意地悪な両思い

「まぁでも市田さんと付き合ってるなら。
たぶん速水断るだろうな。」
 苦笑いしながら私に目線をやる。

すこし考えて

「私は関係ないです。
速水さんがやってみたいかどうかですから…。」

「うん、そうだね。」

「はい。」
 そう頷きながら、

自分で言ったはずなのに”私は関係ない"その言葉が凄く重たい。


二人して沈黙の時が何秒か続いた。



 沈黙を破ったのは、私でもなく、彼女でもなく

コンコン―――

「あ、いた。すげー探した。」

「あっ。」
 速水さん。

なんてタイミングなんだって思った。
わたしはまだ、彼の前で上手な顔を作る練習ができてない。

「ごめん、市田さんと話してた。
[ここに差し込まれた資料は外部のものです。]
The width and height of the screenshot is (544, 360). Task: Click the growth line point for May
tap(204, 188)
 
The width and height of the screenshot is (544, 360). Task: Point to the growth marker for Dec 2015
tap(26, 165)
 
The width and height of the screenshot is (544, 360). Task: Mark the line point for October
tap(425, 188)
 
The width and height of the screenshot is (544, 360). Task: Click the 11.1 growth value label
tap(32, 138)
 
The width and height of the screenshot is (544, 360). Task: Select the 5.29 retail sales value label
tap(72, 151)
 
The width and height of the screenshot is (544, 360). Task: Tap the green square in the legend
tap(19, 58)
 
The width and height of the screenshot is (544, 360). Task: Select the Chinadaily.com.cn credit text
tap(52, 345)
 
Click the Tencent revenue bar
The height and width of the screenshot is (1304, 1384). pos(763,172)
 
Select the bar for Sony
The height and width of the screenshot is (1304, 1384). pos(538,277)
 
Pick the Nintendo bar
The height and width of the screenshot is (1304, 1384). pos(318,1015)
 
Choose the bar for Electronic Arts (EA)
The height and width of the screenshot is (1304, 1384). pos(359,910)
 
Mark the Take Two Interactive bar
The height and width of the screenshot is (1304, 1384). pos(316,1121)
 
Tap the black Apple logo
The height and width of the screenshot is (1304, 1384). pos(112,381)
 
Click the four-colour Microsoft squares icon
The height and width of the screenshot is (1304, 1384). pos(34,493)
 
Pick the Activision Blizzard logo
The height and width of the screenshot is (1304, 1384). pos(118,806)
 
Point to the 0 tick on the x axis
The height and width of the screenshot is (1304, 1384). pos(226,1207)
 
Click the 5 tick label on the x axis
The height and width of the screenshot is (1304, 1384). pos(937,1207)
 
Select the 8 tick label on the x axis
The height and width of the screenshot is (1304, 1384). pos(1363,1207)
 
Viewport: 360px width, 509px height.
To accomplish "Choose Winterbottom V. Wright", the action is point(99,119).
」
 ただ一色さんは違う。
私と同じように顔を暗くしてたってのに、すっかり切り替えていつもの姿。

さすがの速水さんも、この様子じゃ疑う理由が見つからないよね。


「お前なー。デスクいろって言ったろ。」
 呆れ口調で、壁に手をついて寄り掛かる。
先ほどまで営業で外にでていたせいか乱れている髪の毛を、手癖で直した。

「そんな探してないでしょ、わざとらしいのよ。」
 無視して一色さんはしわを伸ばせとばかりに、速水さんの眉間を人差し指で軽く押す。

それに深い意味はないと分かっていても、何となく私は目をそむけてしまった。


「本部から電話。」

「え?」

「急いでる風だったから。」

「あ、そう。」
 彼女は人差し指で軽く髪をかいて、ゴミ箱にさっきまで飲んでいたコーヒーのコップを投げ捨てた。

「じゃぁ市田さん、また。」

「あ、はい。」
 手をあげて出て行こうとする彼女に返事する。

「あ、さっきの……。」
 慌てて振り返った一色さんに

「大丈夫です。」
 言わないですから。口には出さなかったけど、アイコンタクトできっと伝わったはずだ。

一色さんが言われるまで、速水さんには黙ってますって。


「あんたも早く来てよ。
聞きたいこと溜まってるんだから。」

「はいはい。」
 まだ何か言いたそうな彼女を無視して、速水さんは追い出すみたいに扉を無理やりしめた。